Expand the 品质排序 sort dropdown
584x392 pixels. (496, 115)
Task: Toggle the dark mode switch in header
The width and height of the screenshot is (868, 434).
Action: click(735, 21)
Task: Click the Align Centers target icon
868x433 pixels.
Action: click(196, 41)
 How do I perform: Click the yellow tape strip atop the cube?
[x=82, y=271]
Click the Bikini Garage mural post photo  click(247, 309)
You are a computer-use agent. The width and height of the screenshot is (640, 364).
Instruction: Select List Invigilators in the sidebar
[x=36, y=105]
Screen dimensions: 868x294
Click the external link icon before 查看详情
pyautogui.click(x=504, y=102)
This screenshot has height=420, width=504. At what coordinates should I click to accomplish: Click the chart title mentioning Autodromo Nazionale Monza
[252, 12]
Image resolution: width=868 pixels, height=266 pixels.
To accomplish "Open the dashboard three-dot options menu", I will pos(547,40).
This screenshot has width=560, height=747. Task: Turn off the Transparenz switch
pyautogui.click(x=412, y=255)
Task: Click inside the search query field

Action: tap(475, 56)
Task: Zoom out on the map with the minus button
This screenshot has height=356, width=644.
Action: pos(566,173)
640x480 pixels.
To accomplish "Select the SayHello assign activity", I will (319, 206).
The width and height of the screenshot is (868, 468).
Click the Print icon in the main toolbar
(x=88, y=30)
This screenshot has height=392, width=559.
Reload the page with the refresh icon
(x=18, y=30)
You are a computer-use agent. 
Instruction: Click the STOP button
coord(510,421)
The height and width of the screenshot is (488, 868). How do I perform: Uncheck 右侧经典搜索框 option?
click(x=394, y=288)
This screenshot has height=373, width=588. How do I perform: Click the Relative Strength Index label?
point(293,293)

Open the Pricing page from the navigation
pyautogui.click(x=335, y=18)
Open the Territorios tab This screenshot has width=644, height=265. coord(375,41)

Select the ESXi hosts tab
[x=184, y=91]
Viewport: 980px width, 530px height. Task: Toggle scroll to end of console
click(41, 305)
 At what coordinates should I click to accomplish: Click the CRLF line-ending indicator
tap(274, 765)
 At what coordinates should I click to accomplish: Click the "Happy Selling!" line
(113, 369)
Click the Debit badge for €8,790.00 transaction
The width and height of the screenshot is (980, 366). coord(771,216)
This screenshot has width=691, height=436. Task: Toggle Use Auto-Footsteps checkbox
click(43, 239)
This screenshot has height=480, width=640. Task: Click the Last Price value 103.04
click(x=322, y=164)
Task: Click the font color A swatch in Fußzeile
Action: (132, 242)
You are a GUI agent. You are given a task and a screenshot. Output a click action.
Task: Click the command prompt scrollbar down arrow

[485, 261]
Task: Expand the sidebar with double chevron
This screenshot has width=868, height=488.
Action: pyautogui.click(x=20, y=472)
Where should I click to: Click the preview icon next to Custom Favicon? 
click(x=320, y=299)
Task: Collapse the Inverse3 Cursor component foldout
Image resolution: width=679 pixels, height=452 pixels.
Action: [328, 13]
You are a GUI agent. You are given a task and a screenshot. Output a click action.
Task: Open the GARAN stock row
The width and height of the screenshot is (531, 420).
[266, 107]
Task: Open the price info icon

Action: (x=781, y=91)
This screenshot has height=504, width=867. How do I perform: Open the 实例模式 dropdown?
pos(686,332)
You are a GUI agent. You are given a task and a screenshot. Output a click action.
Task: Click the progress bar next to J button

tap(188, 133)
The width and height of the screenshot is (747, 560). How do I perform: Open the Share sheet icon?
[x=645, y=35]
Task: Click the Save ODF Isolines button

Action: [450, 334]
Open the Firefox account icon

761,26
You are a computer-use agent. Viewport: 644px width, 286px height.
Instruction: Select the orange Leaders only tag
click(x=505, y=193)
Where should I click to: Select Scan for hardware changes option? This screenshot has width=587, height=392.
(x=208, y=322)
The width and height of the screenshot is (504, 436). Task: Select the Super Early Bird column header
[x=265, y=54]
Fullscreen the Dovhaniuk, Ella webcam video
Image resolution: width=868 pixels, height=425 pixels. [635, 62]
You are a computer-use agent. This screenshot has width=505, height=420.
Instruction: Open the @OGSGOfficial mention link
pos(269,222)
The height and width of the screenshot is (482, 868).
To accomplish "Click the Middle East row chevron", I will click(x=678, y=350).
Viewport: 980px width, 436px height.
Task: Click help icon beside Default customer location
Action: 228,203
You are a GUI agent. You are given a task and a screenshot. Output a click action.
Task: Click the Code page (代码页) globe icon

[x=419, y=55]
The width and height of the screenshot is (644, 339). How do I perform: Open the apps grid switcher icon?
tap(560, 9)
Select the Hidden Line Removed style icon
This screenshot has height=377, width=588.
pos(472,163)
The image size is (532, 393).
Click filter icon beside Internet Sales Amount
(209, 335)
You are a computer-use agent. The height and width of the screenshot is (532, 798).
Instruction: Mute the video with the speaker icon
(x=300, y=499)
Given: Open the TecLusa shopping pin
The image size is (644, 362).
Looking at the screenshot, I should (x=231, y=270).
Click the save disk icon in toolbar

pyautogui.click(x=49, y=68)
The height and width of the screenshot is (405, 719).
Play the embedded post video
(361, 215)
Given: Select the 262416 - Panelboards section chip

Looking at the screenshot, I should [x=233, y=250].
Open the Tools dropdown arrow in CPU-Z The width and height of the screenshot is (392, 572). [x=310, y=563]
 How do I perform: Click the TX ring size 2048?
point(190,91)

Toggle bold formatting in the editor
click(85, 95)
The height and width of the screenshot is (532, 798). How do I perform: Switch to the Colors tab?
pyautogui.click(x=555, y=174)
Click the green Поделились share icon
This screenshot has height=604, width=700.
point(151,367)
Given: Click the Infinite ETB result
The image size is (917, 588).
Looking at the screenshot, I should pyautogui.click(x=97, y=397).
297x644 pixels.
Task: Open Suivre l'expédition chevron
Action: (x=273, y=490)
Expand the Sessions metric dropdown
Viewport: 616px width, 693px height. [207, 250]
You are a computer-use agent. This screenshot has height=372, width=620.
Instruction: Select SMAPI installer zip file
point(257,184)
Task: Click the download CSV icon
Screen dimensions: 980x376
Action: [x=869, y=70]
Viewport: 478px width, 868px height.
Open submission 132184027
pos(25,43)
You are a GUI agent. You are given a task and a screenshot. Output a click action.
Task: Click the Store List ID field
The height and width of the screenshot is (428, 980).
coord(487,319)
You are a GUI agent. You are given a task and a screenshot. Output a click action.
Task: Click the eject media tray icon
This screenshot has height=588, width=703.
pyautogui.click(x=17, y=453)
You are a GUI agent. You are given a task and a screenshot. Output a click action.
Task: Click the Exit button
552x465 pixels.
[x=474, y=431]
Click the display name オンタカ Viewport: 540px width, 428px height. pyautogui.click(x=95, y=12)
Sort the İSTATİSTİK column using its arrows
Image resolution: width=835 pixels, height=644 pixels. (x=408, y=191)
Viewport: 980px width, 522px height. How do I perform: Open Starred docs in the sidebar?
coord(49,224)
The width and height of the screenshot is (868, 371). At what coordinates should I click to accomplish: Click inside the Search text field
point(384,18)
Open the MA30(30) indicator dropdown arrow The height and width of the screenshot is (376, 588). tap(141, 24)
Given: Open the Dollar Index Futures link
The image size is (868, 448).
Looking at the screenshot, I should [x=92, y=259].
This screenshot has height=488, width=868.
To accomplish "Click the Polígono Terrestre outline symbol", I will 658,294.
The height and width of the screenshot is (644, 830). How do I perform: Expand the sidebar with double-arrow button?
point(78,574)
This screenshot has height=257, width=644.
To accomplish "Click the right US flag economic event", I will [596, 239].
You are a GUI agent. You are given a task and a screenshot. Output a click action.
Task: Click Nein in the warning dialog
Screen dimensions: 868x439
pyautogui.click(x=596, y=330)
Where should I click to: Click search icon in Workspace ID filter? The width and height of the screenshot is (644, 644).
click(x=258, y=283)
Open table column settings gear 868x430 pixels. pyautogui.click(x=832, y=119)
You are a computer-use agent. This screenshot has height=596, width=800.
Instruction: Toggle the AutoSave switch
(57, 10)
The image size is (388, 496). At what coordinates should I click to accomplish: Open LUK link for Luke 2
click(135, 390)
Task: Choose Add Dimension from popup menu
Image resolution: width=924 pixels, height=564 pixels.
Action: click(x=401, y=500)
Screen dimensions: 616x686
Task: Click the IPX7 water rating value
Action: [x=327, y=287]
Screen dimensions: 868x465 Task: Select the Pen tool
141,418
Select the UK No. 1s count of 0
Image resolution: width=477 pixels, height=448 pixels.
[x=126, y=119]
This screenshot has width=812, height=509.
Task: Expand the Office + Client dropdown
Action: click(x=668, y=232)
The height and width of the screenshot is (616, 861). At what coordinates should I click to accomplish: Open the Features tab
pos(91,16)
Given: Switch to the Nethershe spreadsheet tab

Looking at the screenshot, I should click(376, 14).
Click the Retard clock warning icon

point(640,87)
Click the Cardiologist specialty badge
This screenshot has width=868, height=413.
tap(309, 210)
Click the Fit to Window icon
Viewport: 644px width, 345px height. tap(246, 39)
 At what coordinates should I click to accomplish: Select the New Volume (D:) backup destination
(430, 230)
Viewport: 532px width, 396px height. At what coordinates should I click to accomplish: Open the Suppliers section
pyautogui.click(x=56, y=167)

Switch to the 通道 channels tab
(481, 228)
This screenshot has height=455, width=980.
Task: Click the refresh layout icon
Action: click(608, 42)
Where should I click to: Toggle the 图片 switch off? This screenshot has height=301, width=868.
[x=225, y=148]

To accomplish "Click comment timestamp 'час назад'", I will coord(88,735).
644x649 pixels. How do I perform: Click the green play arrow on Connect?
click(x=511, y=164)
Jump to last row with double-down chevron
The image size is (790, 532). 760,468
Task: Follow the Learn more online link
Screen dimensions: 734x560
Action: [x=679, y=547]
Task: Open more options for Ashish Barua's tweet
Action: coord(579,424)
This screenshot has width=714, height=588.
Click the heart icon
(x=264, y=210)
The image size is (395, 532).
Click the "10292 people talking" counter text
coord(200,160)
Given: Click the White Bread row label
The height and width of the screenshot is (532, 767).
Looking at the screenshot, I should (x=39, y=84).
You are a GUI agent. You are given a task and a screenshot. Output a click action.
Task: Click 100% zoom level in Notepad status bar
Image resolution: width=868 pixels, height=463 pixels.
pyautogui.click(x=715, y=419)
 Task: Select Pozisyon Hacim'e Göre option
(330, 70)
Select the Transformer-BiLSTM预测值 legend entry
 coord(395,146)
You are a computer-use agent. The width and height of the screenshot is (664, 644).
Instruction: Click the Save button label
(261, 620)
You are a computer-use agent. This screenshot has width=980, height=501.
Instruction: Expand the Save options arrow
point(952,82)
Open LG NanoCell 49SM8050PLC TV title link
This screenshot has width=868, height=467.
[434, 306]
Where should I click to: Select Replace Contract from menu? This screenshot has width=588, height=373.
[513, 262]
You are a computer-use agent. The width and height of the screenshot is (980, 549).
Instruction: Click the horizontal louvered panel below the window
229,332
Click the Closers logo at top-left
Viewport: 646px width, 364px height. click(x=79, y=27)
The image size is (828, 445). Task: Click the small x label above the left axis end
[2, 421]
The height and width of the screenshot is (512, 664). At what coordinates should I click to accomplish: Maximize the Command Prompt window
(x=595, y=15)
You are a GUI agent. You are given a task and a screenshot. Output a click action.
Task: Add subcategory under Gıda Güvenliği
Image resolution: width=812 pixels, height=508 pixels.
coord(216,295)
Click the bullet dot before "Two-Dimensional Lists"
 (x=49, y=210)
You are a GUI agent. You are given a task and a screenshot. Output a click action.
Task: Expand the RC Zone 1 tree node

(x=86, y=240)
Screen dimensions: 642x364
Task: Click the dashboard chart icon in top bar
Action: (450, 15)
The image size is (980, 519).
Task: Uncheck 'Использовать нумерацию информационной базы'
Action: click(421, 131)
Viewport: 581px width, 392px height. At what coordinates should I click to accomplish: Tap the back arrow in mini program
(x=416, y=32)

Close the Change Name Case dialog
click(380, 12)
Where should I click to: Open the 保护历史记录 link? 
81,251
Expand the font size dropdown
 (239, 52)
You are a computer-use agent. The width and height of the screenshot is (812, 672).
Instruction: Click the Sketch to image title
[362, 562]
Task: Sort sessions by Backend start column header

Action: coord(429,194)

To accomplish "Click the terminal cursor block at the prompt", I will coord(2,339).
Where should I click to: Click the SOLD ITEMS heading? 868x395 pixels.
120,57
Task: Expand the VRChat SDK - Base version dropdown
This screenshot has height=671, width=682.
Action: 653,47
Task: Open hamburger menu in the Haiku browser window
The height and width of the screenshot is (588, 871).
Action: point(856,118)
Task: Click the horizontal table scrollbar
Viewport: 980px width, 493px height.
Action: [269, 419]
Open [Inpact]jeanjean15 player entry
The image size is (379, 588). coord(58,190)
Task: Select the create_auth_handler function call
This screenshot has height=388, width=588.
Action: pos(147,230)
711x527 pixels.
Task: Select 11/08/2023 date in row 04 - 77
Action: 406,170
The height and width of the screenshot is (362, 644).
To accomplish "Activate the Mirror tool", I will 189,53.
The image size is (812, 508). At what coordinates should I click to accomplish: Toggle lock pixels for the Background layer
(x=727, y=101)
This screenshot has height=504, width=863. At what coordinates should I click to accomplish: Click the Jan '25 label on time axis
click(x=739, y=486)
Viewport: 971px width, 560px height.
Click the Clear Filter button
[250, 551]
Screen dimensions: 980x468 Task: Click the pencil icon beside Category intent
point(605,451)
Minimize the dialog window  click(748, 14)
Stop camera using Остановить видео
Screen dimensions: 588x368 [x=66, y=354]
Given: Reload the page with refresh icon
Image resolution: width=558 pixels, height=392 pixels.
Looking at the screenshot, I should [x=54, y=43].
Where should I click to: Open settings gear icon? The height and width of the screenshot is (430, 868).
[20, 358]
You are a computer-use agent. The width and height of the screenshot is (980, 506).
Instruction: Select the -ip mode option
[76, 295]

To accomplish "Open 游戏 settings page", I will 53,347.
-*-
→ **TASK OBJECTIVE**: The stretch of entries above that starts with the line containing "Open submission 132184027" and goes on through the line containing "Task: Click the Exit button" is to be transcribed exactly, and no other line is to be transcribed.

→ **ANSWER SPACE**:
Open submission 132184027
pos(25,43)
You are a GUI agent. You are given a task and a screenshot. Output a click action.
Task: Click the Store List ID field
The height and width of the screenshot is (428, 980).
coord(487,319)
You are a GUI agent. You are given a task and a screenshot. Output a click action.
Task: Click the eject media tray icon
This screenshot has height=588, width=703.
pyautogui.click(x=17, y=453)
You are a GUI agent. You are given a task and a screenshot. Output a click action.
Task: Click the Exit button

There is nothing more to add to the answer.